Instant Kubernetes-Native Application Observability
Pixie gives you instant visibility by giving access to metrics, events, traces and logs without changing code.
Pixie is an open source observability tool for Kubernetes applications. Pixie uses eBPF to automatically capture its telemetry data without the need for manual instrumentation.
Using Pixie, developers can view the high-level state of their cluster (service maps, cluster resources, application traffic) and also drill-down into more detailed views (pod state, flame graphs, individual application requests).
Pixie was contributed by New Relic to the CNCF as a sandbox project in June 2021.
What is eBPF?
The Linux kernel has always been an ideal place to implement monitoring/observability, networking, and security. Unfortunately this was often impractical as it required changing kernel source code or loading kernel modules, and resulted in layers of abstractions stacked on top of each other.
eBPF is a revolutionary technology that can run sandboxed programs in the Linux kernel without changing kernel source code or loading kernel modules. By making the Linux kernel programmable, infrastructure software can leverage existing layers, making them more intelligent and feature-rich without continuing to add additional layers of complexity to the system.
eBPF has resulted in the development of a completely new generation of tooling in areas such as networking, security, application profiling/tracing and performance troubleshooting that no longer rely on existing kernel functionality but instead actively reprogram runtime behavior without compromising execution efficiency or safety.
Features of Pixie
- Auto-telemetry: Using eBPF, Pixie automatically collects telemetry data such as full-body requests, resource metrics, and network statistics.
- In-cluster edge compute: Pixie runs directly on the Kubernetes cluster and stores all telemetry data locally.
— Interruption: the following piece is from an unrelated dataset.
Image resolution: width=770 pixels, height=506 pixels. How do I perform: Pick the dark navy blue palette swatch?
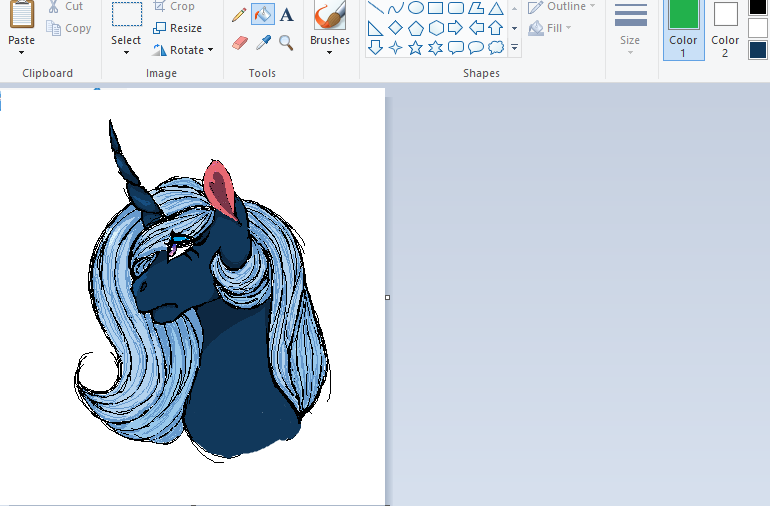(x=758, y=50)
Pixie uses less than 5% of cluster CPU, and in most cases less than 2%.
- Scriptability: PxL, Pixie’s flexible, Pythonic query language, can be used across Pixie’s UI, CLI, and client APIs.
How Pixie works?
When Pixie is deployed on a Kubernetes cluster, it uses eBPF to automatically collect a rich set of data sources. These include full-body requests traces, resource and network metrics, and application profiles
Three fundamental innovations enable Pixie’s magical developer experience:
Progressive Instrumentation: Pixie Edge Modules (“PEMs”) collect full body request traces (via eBPF), system metrics & K8s events without the need for code-changes and at less than 5% overhead. Custom metrics, traces & logs can be integrated into the Pixie Command Module.
In-Cluster Edge Compute: The Pixie Command Module is deployed in your K8s cluster to isolate data storage and computation within your environment for drastically better intelligence, performance & security.
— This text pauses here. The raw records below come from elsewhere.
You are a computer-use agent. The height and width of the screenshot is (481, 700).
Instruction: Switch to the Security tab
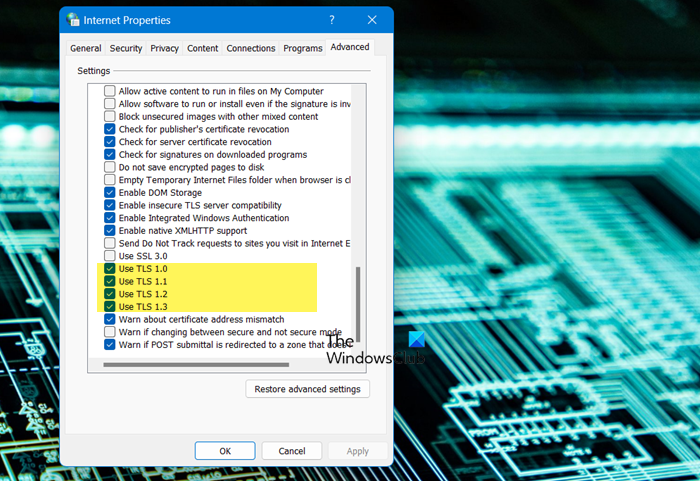tap(126, 48)
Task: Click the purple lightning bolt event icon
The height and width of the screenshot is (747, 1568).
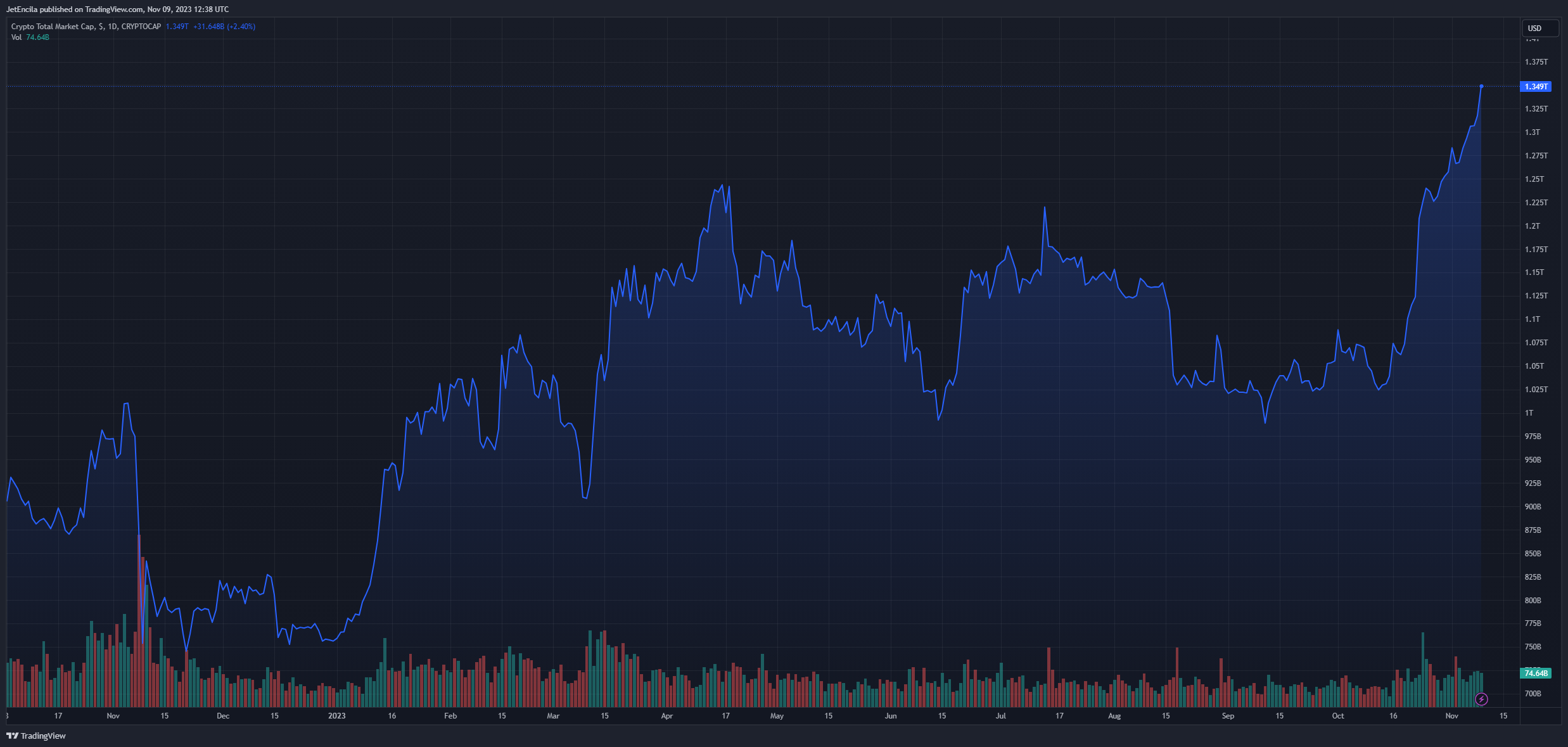Action: pos(1481,699)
Command Driven Interfaces: Programmatically access data via the Pixie CLI and Pixie UI which are designed ground-up to allow you to run analysis & debug scenarios faster than any other developer tool.
- Pixie Edge Module (PEM): Pixie’s agent, installed per node. PEMs use eBPF to collect data, which is stored locally on the node.
- Vizier: Pixie’s collector, installed per cluster. Responsible for query execution and managing PEMs.
- Pixie Cloud: Used for user management, authentication, and proxying “passthrough” mode. Can be hosted or self-hosted.
- Pixie CLI: Used to deploy Pixie. Can also be used to run queries and manage resources like API keys.
- Pixie Client API: Used for programmatic access to Pixie (e.g. integrations, Slackbots, and custom user logic requiring Pixie data as an input)
Why use Pixie?
Access metrics, events, traces and logs in seconds without changing code via dynamic eBPF probes and ingestors. Add logging only for custom data.
Debug with Scripts
Run community, team or custom scripts to debug as code. Publish and share your sessions as code with your team and global Pixienaut community.
Pixie runs entirely inside your Kubernetes clusters without storing any customer data outside. Avoid trading-off depth of visibility due to the hassle and cost of trucking petabytes of telemetry off-cluster.